彼はまた、この法案の施行は、新たな権力を掌握するための、明らかに計画された試みであると主張した。「これは紛れもない攻撃だ。英国の権力層がニュースをどのように発信しているかをメディアで分析し、自問自答してほしい。もしこれが計画的でないなら、何が計画的なのか?」

カナタッチ氏はまた、大規模監視はテロの脅威に対処する手段ではないと力強く主張し、オランダ情報機関の報告書にもその点を指摘した。「真のテロリストを捕まえるには、昔ながらの潜入捜査が必要だ」と述べ、治安当局がコンピューターへの投資を減らし、実際に現場に出向き、人々の行動に関する真に実用的な情報収集を行う人間に資金を投入することを願った。「今こそ現実的に考え、証拠が何を示しているかを実際に検証すべき時だ」

プラス面としては、「少なくとも英国では議論が活発に行われている。多くの国では、1000万件もの不正傍受という、はるかに深刻な状況にある」と指摘した。

サーフ氏:「プライバシーは例外だと言うのは愚かだ」

愚かなプライバシー

官僚機構を攻撃する一方で、カナタッチ氏はいわゆる「インターネットの父」であり、グーグルの主任インターネット伝道師であるヴィント・サーフ氏を攻撃して出席者を驚かせた。

サーフ氏は他のGoogle幹部とともに、デジタル世界におけるプライバシーはもはや不可能だと繰り返し主張してきた。しかし、2013年に連邦取引委員会で行われた会議で、サーフ氏はこれは「例外的」な事態かもしれないと述べた。

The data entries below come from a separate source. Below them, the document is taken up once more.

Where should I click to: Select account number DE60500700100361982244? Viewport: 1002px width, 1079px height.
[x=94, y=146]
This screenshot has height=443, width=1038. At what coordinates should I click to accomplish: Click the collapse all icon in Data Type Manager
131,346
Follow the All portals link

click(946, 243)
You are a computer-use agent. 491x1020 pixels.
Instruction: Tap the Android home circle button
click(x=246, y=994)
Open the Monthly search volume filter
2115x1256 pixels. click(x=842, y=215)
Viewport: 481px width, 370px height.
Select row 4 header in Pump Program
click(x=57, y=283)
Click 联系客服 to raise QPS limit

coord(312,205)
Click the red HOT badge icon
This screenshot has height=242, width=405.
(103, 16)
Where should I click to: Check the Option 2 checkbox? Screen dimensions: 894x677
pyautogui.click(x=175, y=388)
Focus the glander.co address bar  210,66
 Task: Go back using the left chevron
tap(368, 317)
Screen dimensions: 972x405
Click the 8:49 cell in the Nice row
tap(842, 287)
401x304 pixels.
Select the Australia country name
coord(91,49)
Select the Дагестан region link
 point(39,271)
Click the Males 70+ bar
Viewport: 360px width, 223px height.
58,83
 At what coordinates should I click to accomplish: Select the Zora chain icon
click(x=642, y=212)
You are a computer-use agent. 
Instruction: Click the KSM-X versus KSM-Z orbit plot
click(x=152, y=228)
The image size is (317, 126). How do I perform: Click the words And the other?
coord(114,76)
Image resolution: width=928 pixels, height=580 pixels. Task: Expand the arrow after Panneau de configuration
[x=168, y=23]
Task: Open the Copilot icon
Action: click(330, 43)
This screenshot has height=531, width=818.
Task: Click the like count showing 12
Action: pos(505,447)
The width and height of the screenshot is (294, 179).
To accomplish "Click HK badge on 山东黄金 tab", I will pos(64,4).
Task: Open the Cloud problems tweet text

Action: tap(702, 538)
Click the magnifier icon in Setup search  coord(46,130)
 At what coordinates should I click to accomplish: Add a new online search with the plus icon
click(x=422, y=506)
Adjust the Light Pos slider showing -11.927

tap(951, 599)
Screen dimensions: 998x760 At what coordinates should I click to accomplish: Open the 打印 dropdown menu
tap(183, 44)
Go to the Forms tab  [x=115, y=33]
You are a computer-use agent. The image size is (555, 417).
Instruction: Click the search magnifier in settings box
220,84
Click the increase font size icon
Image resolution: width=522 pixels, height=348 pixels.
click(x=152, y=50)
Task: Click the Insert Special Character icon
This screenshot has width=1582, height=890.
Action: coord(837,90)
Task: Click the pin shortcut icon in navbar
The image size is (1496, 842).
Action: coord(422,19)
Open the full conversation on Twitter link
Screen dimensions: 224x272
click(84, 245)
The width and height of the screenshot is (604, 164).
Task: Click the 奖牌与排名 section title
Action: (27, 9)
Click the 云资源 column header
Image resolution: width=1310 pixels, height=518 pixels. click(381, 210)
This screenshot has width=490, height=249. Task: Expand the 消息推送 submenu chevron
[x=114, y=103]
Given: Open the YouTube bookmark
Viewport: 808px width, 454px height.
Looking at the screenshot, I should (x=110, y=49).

Cannataci は Cerf 氏の全文を次のように読みました。

プライバシーは実は異常な存在なのかもしれない。プライバシーは近代産業時代の産物だ。かつては誰もが小さく、自己完結的なコミュニティに住み、パン屋の娘と誰が付き合っているのか、保安官が昼食に何を食べているのか、誰もが知っていた。人口が都市に大量に移住し始めて初めて、匿名性は都市化の副産物として現れたのだ。

カナタッチ氏は、これは「全くのナンセンス」だと述べ、「ヴィント・サーフ氏ほどの知能の持ち主がどうしてこんな馬鹿げたことを言えるのか理解できない。本当に馬鹿げている」と付け加えた。

むしろ彼は、「プライバシーはここ3万年か4万年も前から存在していた」と指摘し、自身が編集した本の中でそれを図解し、サーフ氏に無料で送ることを申し出た。先住民族はプライバシーを前提とした生活様式を発展させてきたが、中国人や日本人、そして「地球上の他のすべての人々」も同様だと彼は指摘した。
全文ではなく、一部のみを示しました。